I have a Spark DataFrame with the following structure:
------------------------------
userid | date | city
------------------------------
1 | 2018-08-02 | A
1 | 2018-08-03 | B
1 | 2018-08-04 | C
2 | 2018-08-17 | G
2 | 2018-08-20 | E
2 | 2018-08-23 | F
I am trying to group the DataFrame by userid
, order each group by date
, and collapse the city
column into a concatenation of its values. Desired output:
------------------
userid | cities
------------------
1 | A, B, C
2 | G, E, F
The trouble is that each method I've tried to do this with has resulted in some users (appx. 3% on a test of 5000 users) not having their "cities" column in the correct order.
Attempt 1: using dplyr
and collect_list
.
my_sdf %>%
dplyr::group_by(userid) %>%
dplyr::arrange(date) %>%
dplyr::summarise(cities = paste(collect_list(city), sep = ", ")))
Attempt 2: using replyr::gapply
since the operation fits the description of "Grouped-Order-Apply".
get_cities <- . %>%
summarise(cities = paste(collect_list(city), sep = ", "))
my_sdf %>%
replyr::gapply(gcolumn = "userid",
f = get_cities,
ocolumn = "date",
partitionMethod = "group_by")
Attempt 3: write as a SQL window function.
my_sdf %>%
spark_session(sc) %>%
sparklyr::invoke("sql",
"SELECT userid, CONCAT_WS(', ', collect_list(city)) AS cities
OVER (PARTITION BY userid
ORDER BY date)
FROM my_sdf") %>%
sparklyr::sdf_register() %>%
sparklyr::sdf_copy_to(sc, ., "my_sdf", overwrite = T)

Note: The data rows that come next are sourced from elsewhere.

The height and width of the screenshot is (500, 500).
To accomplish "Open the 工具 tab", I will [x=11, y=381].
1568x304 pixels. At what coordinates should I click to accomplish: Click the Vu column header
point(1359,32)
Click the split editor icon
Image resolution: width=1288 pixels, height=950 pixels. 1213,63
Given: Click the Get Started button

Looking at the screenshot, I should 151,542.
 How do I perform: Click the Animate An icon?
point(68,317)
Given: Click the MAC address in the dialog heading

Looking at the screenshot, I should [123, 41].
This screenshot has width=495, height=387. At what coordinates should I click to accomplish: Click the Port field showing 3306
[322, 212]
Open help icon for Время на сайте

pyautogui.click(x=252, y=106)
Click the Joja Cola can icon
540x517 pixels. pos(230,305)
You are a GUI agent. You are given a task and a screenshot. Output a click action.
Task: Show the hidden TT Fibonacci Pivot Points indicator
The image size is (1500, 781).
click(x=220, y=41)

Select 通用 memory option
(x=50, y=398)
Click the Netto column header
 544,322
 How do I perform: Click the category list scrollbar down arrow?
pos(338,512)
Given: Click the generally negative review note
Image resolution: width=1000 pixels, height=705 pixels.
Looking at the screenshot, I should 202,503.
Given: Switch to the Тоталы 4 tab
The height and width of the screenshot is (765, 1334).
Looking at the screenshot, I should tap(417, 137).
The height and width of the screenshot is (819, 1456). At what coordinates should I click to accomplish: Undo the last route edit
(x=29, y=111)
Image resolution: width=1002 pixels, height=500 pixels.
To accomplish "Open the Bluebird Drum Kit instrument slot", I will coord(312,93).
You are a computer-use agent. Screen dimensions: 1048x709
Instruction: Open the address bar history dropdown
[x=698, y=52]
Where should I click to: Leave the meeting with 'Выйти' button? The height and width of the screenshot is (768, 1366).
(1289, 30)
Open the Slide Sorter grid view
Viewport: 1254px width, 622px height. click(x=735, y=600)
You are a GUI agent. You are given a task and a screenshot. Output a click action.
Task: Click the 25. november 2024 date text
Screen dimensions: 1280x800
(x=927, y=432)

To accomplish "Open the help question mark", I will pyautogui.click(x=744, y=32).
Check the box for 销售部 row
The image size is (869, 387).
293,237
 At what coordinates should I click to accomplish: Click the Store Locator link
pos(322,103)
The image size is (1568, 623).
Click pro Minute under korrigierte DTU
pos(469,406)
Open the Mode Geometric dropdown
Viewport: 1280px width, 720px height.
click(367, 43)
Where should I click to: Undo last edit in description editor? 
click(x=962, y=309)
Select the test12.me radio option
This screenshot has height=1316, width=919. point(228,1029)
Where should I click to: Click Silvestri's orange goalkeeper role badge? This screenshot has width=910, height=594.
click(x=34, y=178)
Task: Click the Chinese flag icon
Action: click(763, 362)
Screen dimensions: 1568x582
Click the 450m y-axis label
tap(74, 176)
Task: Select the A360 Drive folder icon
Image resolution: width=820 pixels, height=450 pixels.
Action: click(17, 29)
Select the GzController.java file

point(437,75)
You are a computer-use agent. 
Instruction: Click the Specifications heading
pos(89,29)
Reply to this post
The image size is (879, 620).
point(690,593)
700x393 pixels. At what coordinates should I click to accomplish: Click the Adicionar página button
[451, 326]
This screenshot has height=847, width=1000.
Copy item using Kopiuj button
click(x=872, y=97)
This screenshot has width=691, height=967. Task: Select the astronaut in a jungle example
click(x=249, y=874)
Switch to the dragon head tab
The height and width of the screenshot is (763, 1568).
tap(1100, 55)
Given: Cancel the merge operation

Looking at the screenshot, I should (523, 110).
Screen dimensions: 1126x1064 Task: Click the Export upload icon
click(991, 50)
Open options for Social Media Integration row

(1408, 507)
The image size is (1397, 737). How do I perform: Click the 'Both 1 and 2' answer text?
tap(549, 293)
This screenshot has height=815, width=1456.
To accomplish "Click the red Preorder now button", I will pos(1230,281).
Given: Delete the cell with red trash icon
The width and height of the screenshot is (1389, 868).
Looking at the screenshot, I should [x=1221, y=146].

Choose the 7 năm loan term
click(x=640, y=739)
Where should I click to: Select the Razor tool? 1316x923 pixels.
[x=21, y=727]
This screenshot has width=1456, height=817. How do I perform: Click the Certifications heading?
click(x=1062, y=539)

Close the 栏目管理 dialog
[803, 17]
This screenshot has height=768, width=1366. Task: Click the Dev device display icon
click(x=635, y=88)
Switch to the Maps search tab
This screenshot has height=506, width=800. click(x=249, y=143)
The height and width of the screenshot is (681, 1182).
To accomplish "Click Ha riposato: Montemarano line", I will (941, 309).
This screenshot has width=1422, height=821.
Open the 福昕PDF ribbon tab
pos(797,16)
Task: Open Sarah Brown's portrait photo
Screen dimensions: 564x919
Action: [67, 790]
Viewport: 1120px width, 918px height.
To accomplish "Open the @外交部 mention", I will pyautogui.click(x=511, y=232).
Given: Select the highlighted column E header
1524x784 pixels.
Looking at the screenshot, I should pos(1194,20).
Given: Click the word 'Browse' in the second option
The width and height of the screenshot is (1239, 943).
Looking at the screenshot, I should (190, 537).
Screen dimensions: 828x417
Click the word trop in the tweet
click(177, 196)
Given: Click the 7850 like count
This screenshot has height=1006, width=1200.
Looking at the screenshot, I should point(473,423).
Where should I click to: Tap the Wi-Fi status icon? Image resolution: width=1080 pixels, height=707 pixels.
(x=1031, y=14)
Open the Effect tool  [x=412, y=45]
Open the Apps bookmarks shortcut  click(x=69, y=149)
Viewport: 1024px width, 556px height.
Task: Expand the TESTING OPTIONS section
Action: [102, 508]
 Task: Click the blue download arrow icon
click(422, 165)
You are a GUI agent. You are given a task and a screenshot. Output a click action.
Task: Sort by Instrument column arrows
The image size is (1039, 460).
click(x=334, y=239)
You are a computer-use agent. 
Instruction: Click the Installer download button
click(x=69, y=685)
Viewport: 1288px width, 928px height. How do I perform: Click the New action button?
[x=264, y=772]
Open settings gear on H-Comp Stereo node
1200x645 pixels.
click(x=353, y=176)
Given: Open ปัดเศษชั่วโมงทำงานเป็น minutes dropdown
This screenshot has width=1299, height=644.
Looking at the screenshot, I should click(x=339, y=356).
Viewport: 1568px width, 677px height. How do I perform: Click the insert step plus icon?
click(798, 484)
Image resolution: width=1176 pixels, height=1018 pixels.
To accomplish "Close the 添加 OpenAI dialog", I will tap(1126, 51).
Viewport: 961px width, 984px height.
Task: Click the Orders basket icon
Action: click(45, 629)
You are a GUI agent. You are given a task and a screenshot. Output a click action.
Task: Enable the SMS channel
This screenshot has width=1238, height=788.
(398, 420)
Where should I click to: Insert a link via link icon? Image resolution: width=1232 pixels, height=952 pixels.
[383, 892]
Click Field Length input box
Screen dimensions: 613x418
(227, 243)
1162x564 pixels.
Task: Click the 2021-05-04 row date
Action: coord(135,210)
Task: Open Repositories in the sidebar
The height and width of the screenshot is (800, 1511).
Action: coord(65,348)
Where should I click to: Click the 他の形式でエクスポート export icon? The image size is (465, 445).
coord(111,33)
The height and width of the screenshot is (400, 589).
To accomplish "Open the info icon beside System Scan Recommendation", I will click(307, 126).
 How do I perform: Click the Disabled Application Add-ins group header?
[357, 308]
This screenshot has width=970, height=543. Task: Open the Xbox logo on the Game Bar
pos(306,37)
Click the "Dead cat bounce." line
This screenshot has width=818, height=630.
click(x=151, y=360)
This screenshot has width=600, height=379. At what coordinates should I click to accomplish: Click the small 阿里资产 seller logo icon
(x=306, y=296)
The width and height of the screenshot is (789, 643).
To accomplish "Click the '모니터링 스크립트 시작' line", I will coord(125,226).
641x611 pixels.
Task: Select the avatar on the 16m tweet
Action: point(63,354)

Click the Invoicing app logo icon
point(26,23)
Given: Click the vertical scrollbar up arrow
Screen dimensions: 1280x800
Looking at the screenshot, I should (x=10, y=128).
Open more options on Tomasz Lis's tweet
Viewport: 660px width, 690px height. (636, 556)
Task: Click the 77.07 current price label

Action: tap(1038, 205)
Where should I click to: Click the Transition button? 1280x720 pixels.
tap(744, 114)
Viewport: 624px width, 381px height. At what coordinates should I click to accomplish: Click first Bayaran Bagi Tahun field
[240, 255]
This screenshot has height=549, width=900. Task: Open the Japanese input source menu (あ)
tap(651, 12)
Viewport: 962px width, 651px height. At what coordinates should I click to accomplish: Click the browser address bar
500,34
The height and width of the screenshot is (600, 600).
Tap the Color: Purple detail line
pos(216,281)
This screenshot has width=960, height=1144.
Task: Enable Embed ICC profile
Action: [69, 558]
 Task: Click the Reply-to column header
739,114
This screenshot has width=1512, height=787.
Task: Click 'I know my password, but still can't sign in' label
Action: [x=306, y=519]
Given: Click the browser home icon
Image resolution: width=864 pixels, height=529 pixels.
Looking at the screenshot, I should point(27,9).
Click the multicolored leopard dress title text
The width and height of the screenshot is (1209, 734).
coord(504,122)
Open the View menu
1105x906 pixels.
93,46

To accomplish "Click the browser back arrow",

^ throws the following error:
Error: org.apache.spark.sql.catalyst.parser.ParseException:
mismatched input 'OVER' expecting <EOF>(line 2, pos 19)
== SQL ==
SELECT userid, conversion_location, CONCAT_WS(' > ', collect_list(channel)) AS path
OVER (PARTITION BY userid, conversion_location
-------------------^^^
ORDER BY occurred_at)
FROM paths_model